_What you will do_. Copy out the records below, everything from the line containing "500x582 pixels. How" down to the line containing "Looking at the screenshot, I should 168,624.", with both of those lines included, and change nothing.
****
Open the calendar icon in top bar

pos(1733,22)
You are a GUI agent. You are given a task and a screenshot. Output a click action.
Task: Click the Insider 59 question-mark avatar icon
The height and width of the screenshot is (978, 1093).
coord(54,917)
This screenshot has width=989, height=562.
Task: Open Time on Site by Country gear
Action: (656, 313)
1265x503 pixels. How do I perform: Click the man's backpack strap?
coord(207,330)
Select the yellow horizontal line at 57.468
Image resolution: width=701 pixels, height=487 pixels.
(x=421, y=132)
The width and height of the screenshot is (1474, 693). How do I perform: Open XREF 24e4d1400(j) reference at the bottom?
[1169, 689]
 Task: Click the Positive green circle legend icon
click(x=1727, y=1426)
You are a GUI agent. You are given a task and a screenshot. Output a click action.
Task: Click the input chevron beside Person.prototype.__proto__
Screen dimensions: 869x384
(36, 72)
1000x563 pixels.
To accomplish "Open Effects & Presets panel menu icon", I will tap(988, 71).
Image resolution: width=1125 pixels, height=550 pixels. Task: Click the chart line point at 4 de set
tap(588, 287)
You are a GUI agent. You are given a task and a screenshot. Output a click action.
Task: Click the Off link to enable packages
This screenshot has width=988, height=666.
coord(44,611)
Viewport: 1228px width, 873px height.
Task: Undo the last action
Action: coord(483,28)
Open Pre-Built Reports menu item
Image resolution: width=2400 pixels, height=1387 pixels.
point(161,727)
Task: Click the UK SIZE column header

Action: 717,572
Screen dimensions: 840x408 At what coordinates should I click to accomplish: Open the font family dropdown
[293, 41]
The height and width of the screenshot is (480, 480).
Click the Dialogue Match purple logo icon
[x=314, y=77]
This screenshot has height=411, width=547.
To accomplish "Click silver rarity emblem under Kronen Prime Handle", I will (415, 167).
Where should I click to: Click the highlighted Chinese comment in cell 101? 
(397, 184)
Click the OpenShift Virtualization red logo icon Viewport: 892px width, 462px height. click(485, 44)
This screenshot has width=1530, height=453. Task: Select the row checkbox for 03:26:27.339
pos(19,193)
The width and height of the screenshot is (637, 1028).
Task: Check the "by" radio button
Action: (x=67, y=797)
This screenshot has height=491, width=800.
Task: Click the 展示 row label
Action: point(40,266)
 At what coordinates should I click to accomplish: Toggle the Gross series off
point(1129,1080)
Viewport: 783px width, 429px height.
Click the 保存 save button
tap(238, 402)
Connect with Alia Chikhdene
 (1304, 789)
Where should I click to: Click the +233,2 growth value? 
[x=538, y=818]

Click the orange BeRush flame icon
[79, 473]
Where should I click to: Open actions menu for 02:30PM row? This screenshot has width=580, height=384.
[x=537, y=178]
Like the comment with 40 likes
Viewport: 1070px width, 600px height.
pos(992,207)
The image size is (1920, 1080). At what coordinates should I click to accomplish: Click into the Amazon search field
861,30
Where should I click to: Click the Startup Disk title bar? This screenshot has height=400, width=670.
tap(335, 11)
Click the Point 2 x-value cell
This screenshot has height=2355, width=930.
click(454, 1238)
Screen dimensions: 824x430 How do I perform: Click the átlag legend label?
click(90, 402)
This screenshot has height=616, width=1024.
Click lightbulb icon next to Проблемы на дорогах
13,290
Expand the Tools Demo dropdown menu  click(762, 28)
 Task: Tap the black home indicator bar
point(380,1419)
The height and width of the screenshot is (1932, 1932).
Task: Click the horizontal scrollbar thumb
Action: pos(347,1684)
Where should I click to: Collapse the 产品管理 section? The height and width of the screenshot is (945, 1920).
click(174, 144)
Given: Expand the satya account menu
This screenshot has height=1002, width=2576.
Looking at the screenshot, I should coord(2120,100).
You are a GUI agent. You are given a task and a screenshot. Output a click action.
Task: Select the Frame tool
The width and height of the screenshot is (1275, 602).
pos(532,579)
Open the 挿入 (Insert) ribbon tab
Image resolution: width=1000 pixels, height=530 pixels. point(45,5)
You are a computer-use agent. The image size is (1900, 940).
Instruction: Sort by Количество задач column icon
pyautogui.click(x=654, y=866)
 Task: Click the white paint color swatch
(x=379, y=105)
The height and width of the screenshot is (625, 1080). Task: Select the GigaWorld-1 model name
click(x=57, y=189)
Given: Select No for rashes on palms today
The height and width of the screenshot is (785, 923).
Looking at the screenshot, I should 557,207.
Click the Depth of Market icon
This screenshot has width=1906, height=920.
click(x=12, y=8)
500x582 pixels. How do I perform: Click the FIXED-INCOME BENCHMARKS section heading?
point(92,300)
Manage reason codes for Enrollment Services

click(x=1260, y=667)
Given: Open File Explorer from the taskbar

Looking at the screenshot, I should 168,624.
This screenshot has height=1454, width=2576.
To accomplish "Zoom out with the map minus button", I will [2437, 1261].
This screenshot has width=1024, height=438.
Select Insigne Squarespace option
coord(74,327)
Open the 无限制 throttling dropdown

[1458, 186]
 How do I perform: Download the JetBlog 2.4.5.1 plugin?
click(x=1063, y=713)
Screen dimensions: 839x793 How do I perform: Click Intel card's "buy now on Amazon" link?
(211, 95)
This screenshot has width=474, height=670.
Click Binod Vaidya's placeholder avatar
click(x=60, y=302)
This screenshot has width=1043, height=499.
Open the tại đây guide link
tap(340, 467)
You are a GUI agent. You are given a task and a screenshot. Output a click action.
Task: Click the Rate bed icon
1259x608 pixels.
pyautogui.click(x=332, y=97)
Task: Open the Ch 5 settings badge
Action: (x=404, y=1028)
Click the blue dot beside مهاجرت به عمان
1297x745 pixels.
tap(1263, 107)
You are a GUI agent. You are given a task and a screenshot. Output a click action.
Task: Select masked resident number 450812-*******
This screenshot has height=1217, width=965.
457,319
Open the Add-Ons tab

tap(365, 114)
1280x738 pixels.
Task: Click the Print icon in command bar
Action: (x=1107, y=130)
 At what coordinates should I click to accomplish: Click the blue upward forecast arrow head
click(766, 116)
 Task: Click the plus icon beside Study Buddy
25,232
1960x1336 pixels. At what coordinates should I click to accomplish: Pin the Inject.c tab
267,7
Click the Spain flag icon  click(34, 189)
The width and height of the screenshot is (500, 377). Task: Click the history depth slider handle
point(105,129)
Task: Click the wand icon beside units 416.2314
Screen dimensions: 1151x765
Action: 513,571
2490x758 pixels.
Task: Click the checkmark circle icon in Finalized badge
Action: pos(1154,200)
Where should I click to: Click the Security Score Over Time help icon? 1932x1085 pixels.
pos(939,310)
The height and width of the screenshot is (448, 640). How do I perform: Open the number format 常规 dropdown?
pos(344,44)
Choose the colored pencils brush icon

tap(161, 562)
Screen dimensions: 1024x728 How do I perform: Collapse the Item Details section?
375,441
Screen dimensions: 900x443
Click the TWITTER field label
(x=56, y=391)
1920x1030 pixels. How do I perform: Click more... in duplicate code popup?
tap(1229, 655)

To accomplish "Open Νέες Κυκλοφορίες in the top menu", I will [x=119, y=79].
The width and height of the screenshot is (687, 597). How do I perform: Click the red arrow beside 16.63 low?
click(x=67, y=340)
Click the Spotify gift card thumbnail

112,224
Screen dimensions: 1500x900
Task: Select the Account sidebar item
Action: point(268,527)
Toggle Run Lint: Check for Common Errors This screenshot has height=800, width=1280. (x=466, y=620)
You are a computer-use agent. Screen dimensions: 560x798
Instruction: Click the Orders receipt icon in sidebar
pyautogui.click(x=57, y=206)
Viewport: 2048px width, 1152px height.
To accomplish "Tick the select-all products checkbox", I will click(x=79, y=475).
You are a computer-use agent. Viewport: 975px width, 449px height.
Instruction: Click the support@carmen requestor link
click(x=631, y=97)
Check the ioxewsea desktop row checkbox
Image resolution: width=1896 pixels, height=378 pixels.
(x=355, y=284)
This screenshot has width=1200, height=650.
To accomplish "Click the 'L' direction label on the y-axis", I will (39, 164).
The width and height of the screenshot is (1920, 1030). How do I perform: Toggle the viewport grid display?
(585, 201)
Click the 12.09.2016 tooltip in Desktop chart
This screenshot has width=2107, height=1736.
****
_Output of the task_.
500x582 pixels. How do I perform: Click the FIXED-INCOME BENCHMARKS section heading?
point(92,300)
Manage reason codes for Enrollment Services

click(x=1260, y=667)
Given: Open File Explorer from the taskbar

Looking at the screenshot, I should 168,624.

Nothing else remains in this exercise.